NORTH PORT, Fla. -- Three North Port Police officers are being investigated in a more recent, separate incident from the sexual battery investigation into officers Melanie Turner and Ricky Urbina. Police Chief Kevin Vespia admits the negative attention has had an impact on the department.
The public perception these days is more along the lines of what the heck is going on in North Port? With so many officers under investigation at once, the chief tells ABC 7 it's the actions of a few and that they are doing everything they can to make sure they have the public’s trust.
Two officers are accused of sexual battery, with one of them taking his own life. Another is investigated for harassment, and two more are on leave for undisclosed reasons.
"We seem to have an influx of complaints, which will be investigated." Chief Kevin Vespia says it hasn't been easy, but something good could come from it. "As painful as this journey has been, we are still in a healing process with tragedy along the way, but I think we will be a stronger more professional department in the end."
It’s hard to heal though until there is an actual resolution. "The internal investigations are ongoing. They will be concluded soon."
Vespia says they can't talk specifics yet. They have brought in former Sarasota County ethics coordinator Steve Uebelacker to head the investigations. "Until we have the facts on everything, we cannot really speculate. Once we know the facts we can make a determination. It could be that a poor decision was made. With that there is consequence."

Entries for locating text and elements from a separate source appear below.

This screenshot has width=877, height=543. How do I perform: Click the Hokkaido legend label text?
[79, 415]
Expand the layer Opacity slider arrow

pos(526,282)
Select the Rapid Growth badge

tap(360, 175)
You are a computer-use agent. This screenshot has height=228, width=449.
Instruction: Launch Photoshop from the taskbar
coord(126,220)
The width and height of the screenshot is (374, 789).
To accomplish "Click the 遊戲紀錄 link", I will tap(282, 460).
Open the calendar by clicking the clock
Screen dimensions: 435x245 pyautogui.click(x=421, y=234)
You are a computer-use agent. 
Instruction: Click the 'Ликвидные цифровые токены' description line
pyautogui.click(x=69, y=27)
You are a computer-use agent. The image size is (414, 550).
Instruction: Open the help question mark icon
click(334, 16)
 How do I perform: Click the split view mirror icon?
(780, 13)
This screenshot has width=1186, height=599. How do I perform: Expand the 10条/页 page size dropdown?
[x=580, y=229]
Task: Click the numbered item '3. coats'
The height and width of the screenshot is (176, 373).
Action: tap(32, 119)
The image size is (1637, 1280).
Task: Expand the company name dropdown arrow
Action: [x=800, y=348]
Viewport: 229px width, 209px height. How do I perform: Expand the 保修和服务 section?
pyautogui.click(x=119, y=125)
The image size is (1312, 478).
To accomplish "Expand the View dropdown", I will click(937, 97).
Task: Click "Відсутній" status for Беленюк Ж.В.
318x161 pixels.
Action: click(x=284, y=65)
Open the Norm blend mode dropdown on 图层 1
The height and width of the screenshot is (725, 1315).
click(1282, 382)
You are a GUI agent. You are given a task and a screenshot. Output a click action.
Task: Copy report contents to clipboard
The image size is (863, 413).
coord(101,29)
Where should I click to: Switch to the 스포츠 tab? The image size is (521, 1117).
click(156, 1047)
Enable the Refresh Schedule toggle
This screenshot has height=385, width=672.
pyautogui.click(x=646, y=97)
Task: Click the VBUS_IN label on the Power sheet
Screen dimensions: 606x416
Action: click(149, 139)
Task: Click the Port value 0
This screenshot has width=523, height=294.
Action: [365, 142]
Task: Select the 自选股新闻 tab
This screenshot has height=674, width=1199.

One of the five officers is a sergeant who is retiring. Thursday the department announced they could not prove or disprove claims against him. “That was an internal complaint involving harassment. It had no relation to the other incident. The end result was a not sustained."
Vespia says there is no conspiracy or covering anything up. He's even suggested a third party come in to assess the entire department. "I think it is a great opportunity to have an organization come in and make sure we are meeting the industry standards. We are trying to meet a level of excellence. I don't have any problem with it. I am the one who recommended it to the city manager."
Vespia says he wants the truth to come out as much as anyone, saying the issues are wearing on the more than 150 employees within the department doing all the right things. "It has been quite a challenge going through this type of issue, but they still go out there every day and protect our citizens."
Vespia says he believes the internal investigations will be complete in the next two weeks.